> [EXERCISE DESCRIPTION] Report the lines of the material that carry the string "beside".

> [GIVEN DATA]

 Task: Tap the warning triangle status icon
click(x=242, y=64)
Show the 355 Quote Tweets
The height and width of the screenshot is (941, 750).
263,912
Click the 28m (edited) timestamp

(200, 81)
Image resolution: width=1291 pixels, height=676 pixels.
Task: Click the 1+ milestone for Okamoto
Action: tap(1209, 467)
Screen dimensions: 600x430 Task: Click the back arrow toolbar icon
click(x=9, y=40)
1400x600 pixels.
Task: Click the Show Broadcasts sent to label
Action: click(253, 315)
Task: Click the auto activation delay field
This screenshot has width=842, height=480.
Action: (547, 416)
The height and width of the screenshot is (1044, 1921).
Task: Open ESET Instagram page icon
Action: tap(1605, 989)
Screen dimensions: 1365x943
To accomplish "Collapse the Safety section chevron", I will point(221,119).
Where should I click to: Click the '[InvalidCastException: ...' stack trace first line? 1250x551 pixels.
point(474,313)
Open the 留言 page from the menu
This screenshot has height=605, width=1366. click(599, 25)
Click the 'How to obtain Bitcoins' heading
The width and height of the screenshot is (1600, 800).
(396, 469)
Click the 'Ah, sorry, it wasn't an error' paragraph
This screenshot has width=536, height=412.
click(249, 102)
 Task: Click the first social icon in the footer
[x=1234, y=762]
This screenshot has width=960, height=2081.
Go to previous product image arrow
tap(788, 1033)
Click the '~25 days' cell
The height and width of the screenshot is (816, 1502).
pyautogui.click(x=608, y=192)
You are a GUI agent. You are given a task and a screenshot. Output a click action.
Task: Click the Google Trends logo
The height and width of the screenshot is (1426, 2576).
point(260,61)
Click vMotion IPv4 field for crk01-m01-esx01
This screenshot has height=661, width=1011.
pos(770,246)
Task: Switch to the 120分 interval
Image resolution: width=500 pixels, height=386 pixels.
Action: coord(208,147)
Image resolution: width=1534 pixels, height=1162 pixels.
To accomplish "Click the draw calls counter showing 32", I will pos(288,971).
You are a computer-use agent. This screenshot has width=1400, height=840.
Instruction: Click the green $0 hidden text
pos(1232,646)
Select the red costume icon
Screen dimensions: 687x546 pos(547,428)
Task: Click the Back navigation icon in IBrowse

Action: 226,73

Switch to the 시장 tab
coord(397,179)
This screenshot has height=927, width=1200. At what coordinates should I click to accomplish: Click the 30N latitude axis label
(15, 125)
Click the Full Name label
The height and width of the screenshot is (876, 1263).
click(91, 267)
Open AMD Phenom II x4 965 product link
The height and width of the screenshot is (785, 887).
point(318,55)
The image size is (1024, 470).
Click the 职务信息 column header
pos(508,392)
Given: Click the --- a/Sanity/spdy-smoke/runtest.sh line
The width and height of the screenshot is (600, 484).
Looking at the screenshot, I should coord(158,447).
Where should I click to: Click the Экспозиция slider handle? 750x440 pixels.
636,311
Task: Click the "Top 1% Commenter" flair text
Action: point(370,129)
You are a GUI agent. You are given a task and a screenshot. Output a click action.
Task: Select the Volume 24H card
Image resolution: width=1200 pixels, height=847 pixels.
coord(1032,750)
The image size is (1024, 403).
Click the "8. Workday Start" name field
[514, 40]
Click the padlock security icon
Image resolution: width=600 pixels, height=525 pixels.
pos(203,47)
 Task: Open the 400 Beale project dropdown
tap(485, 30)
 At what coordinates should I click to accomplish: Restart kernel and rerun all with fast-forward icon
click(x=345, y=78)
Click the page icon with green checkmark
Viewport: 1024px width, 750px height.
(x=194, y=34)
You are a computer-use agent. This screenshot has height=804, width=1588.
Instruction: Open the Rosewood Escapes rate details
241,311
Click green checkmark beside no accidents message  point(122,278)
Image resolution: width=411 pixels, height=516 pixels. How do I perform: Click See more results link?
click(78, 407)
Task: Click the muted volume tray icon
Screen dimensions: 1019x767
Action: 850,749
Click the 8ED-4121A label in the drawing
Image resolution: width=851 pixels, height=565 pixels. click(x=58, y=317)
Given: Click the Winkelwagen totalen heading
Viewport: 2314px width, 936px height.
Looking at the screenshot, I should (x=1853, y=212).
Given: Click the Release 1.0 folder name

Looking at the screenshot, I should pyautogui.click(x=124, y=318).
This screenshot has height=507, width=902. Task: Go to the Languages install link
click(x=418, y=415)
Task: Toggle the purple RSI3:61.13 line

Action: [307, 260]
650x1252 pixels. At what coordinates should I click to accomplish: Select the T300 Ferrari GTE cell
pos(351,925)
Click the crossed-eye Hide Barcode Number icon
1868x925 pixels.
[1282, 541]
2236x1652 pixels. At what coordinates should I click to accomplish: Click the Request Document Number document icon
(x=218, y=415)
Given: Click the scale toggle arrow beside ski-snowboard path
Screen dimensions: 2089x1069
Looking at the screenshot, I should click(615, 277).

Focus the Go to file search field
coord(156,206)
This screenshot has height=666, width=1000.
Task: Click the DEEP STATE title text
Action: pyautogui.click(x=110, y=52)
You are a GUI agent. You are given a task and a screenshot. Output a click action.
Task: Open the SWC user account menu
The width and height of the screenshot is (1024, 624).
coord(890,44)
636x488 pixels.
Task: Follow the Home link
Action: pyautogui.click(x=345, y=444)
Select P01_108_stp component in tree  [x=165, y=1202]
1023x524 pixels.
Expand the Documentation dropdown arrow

> [OUTPUT OF THE EXERCISE]
Click green checkmark beside no accidents message  point(122,278)
Given: Click the scale toggle arrow beside ski-snowboard path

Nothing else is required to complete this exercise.